Dismantling the story behind private land ownership, and exposing the lack of foundation for laws defending it, is necessary to finding a way out of it. But so is restoring a shared relationship with all of life. I wanted to walk that field because I am alive and the field is alive and the bluebirds were so beautiful I wanted to cry and it means something to know that, and to know it’s true and right to feel that way, even if the No Trespassing signs stop me acting on it.
The book I read that first night at the cabin (for those who’ve been around a while, this is the same cabin I stayed at about a year ago where the heat didn’t work and I turned around on a hike after coming across a fresh grizzly bear track) was by someone I was fortunate to meet recently, poet, essayist, and woodworker Charles Finn. He’d generously given me a copy of each of his books: Wild Delicate Seconds, a book of short essays, and On a Benediction of Wind, a collaboration between Finn’s poetry and the black and white photography of Barbara Michelman.
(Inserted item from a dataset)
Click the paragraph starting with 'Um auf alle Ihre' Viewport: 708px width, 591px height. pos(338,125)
It’s tempting to spend the rest of this space quoting numerous lines that I keep going back to, like
“Above the geese the soft colors of the afternoon deepen into a tremendous wound and a gibbous moon is birthed, shadows crawling over the snow to dissolve into the river”
from Wild Delicate Seconds, but like most reading for pleasure and insight, how anyone receives those passages will be personal to them. There’s a quiet reverence for the world that invites rather than demands the reader’s attention, both to the writing and to the lives it honors. I read On a Benediction of Wind all in one sitting that first night, which I don’t think I’ve ever done with a book of poetry, and at the end I closed it and stared at the fire and went out to visit with Moon and felt, for the first time in a long time, a steadied feeling of being at home—in the world, and in myself.
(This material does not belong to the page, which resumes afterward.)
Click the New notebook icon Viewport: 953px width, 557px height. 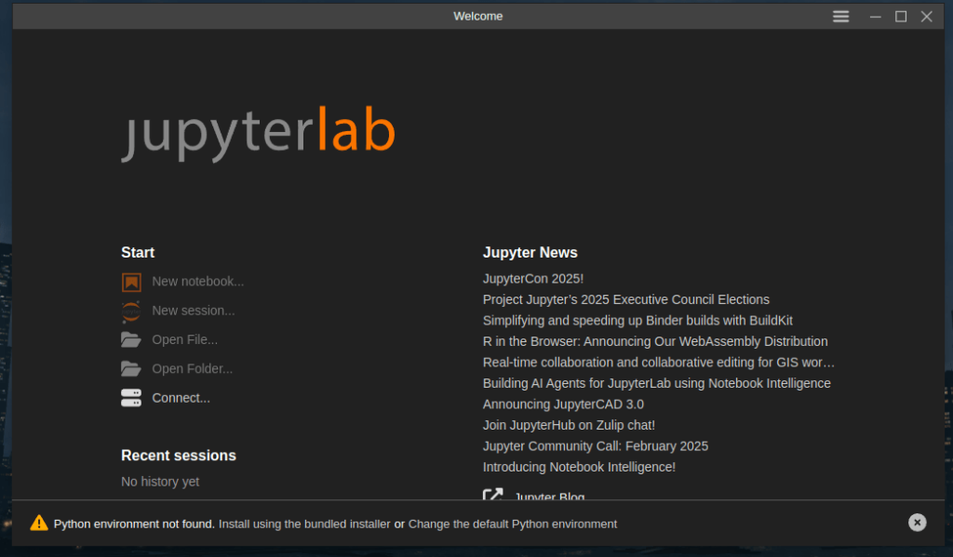[x=131, y=282]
The next day I chose a trailhead at random and walked barefoot for two miles on dry pine needles along a waterlogged trail, the nearby river free to stretch herself over the ground. I spent hours by the lake after gasping into its snowmelt cold, watching the waterfall far across the valley, crashing snow from its mountains’ embrace through a ravine and brushing into my dripping hair snowmelt and sunshine, a wolf’s nose nudging a track, a wolverine’s strand of fur, the promise of berries still sleeping, and the call of the loon diving under spring’s early waves.
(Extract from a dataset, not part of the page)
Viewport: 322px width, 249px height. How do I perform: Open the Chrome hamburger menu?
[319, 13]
“Conspires,” from On a Benediction of Wind
I really loved this Antonia. After leaving an abusive church over a decade ago, I started walk in the mountains here in Northern Ireland. At the time I had no words for my heartache, so I let my feet on the earth speak for me. Footstep after footstep, hike after hike bringing healing and a relationship with the land and the divine. It has been the greatest teacher and joy of my life and had brought me back to my wild self. Thank you for this wonderful piece that spoke to my heart, I especially loved reading about you brushing snowmelt and sunshine into your hair... so beautiful.
I wrote about the myth of land ownership not too long ago. I found the connection between enclosures and the witch hunts very compelling. Many outspoken elderly women were displaced at that time and ended up being tried as witches as a means of getting rid of them.